ISLAMABAD-The International Water Management Institute (IWMI) Pakistan Friday organised a consultative workshop on the development of Early Drought Warning System (EDWS) for Pakistan.
The workshop was attended by various stakeholders and government agencies including Pakistan Meteorological Department (PMD), National Drought & Risk Management Fund (NDRMF), National Drought Monitoring Centre (NDMC), Pakistan Council of Research in Water Resources (PCRWR), and academia. The experts emphasized the importance of EDWS, real-time monitoring, collaboration among institutions, and timely dissemination of information among farmers and the public.
The workshop was organised under the UK Aid-funded Water Resource Accountability in Pakistan (WRAP) Programme Component 1: Climate Resilient Solutions for Improving Water Governance (CRS-IWaG).
Mahr Sahibzad Khan, Director General, Pakistan Meteorological Department (PMD), gave the welcome remarks and highlighted Pakistan’s vulnerability to climate change. According to him, “Drought is known to be the most complex disasters to assess. Pakistan is experiencing flash droughts and we need to work collectively to address these challenges.” Anticipatory actions and decision support mechanisms were also emphasized. The workshop emphasized gender inclusive drought management and recommended using drought indices suitable for different agro-ecological zones. According to Dr Mohsin Hafeez, Director – Water, Food and Ecosystems, IWMI, “IWMI Pakistan will be developing EDWS for Pakistan. It will have the interface for experts and a simplified version for general public. Under the WRAP Programme Component 1: CRS-IWaG, a working group on drought monitoring is going to be established. Media will also be taken onboard, so that they could use the data in their reporting for awareness raising.” Under this programme, Chakwal has been selected as the pilot district for the implementation of EDWS. A state-of-the-art eddy covariance flux tower will be installed in Chakwal district to monitor the exchange of carbon emissions and water fluxes in the atmosphere, therefore contributing towards drought monitoring in Punjab.
Dr Giriraj Amarnath, Research Group Leader, Water Risk to Development and Resilience, IWMI-Sri Lanka, gave an overview of IWMI’s drought resilient initiatives and projects being implemented around the globe. He also shared an overview of South Asia Drought Monitoring System (SADMS), which will be introduced in Pakistan. SADMS strengthens regional to sub-national drought monitoring and management as an important step towards proactively enhancing drought resilience and risk mitigation.

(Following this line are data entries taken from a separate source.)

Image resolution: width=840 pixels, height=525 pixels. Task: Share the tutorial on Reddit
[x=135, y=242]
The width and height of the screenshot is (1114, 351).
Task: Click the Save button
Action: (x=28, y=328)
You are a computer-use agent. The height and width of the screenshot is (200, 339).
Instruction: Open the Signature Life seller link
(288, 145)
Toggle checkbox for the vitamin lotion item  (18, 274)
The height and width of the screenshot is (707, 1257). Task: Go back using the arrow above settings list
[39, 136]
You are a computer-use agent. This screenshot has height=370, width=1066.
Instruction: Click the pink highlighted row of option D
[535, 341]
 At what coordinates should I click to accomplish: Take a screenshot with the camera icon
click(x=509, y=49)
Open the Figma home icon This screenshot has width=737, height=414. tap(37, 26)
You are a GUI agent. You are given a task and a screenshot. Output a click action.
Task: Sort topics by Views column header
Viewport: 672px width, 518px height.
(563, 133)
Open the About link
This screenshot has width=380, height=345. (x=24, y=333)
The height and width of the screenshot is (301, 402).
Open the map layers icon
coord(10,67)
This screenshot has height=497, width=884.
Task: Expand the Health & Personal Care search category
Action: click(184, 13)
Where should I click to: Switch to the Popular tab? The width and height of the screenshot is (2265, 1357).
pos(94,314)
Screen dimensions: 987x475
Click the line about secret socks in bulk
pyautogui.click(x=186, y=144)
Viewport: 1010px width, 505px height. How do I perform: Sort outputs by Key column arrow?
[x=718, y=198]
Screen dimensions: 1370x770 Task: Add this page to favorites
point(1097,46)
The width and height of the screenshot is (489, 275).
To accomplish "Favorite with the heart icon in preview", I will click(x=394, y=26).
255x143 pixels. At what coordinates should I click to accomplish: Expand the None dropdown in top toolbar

Dr. Shahzada Adnan, Deputy Director, National Drought Monitoring Centre (NDMC), PMD, informed the participants about weather forecast mechanism in Pakistan. He said, “Due to the impacts of climate change, the frequency and severity of droughts has increased in Pakistan. Timely actions were not taken in early warning of drought events of 2018 and 2021, due to which a large population was affected in Sindh and Balochistan. Timely response and action on early warning is key to minimize the impacts of climate-related disasters. According to Bilal Anwar, CEO, National Disaster & Risk Management Fund (NDRMF), “Drought is the worst form of disaster. They are now induced by climate change and their intensity and frequency has increased. Disasters are slow on-set events and their impacts are inter-generational.” He informed that NDRMF is working on drought mitigation in Pakistan by developing 27 water conservation structures in Balochistan, seven early warning systems in KP, GB, and Balochistan; plantation and reforestation of thousands of hectares of land, land stabilization, and community preparedness measures.
Dr. Imran Nadeem, Researcher – Climate Adaptation Specialist, IWMI Pakistan, gave a presentation on the historical drought assessment of Punjab based on satellite data from 1971-2022. He also informed that the prototype for EDWS for Chakwal district has been developed and the results of the prototype are being tested with farmers and government agencies. To tackle drought, IWMI team will further develop and implement the South Asian Drought Monitoring System (SADMS) for Pakistan.”
A roundtable dialogue was also held to discuss how to address the various drought impacts and its effective monitoring and management, whilst ensuring gender integration in EDWS.
Dr. Muhammad Ashraf, Chairman, Pakistan Council of Research in Water Resources (PCRWR), in his closing remarks urged that for effective drought monitoring, timely action is vital. By investing in green infrastructure, Pakistan can build resilience to drought events.